§ **STUDY MATERIAL**
◆ ◆ ◆ ◆ ◆

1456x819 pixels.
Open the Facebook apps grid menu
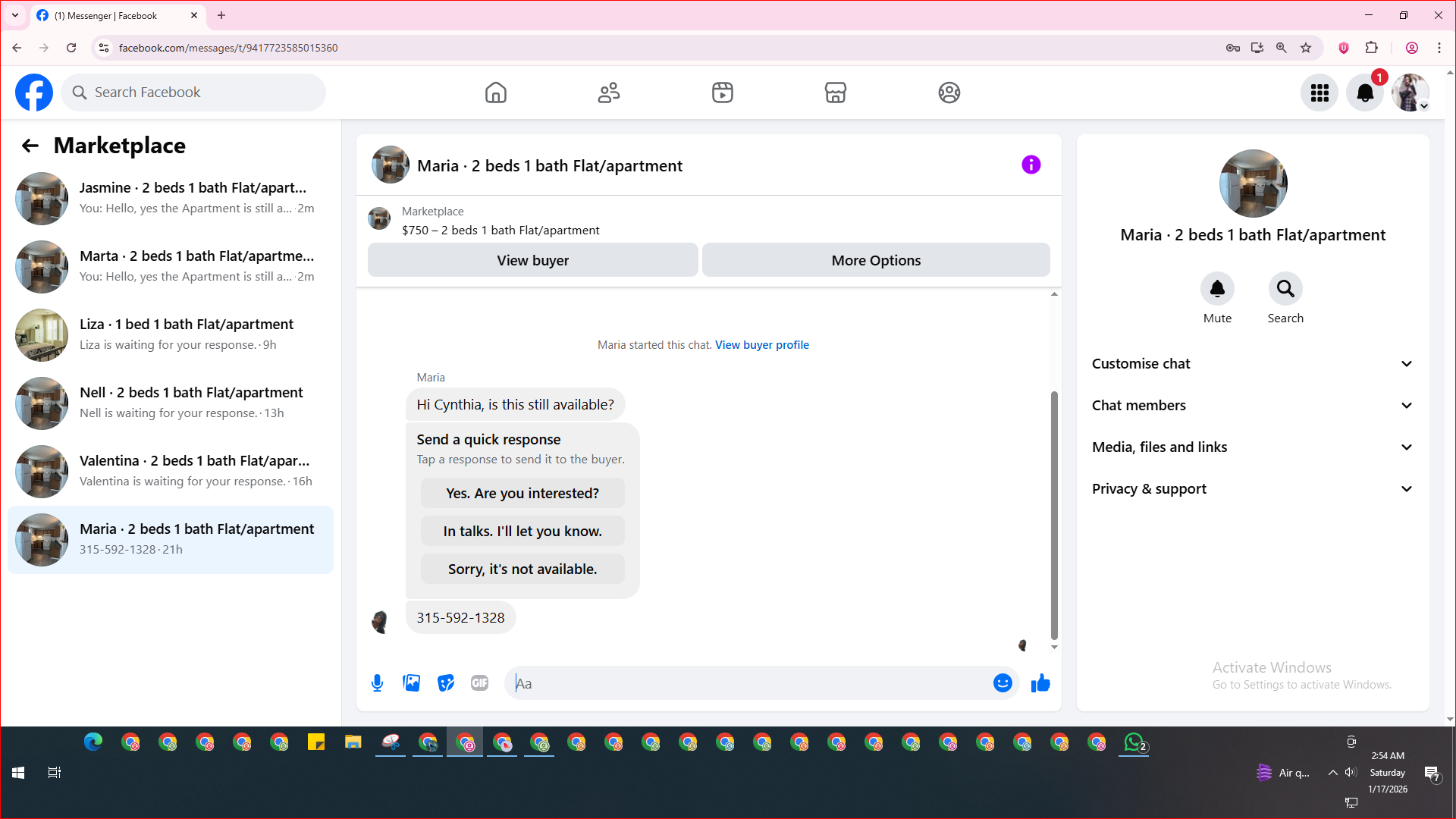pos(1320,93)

◆ ◆ ◆ ◆ ◆

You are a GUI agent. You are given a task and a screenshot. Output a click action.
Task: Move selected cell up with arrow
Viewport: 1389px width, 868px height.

◆ ◆ ◆ ◆ ◆

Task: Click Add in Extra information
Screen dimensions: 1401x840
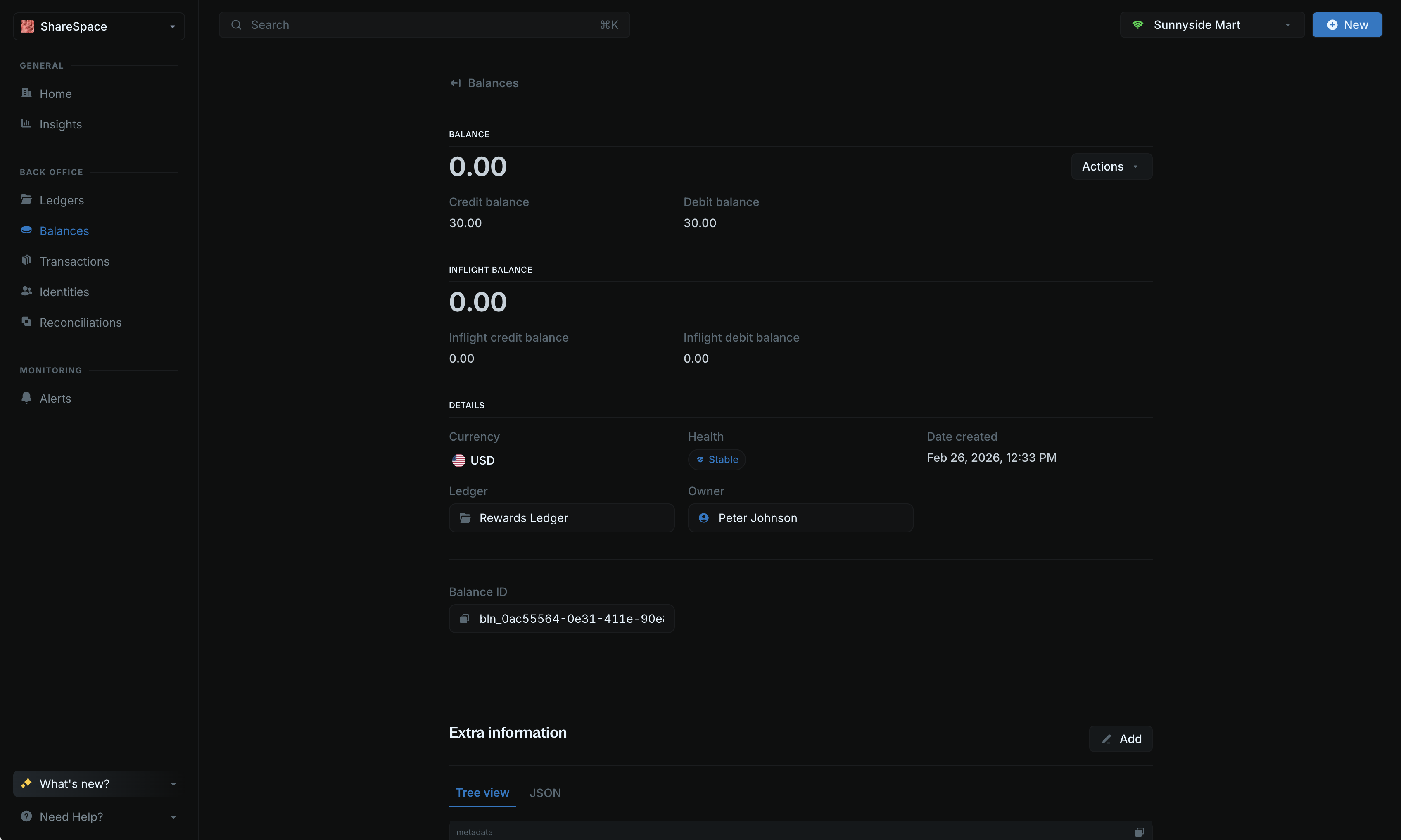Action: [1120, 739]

◆ ◆ ◆ ◆ ◆

§ **ASSIGNMENT**
Your answer should consist only of the lines above between the line holding "You are a GUI" and the line holding "Viewport: 1389px width, 868px height.", inclusive, each transcribed exactly.

§ **WRITTEN RESPONSE**
You are a GUI agent. You are given a task and a screenshot. Output a click action.
Task: Move selected cell up with arrow
Viewport: 1389px width, 868px height.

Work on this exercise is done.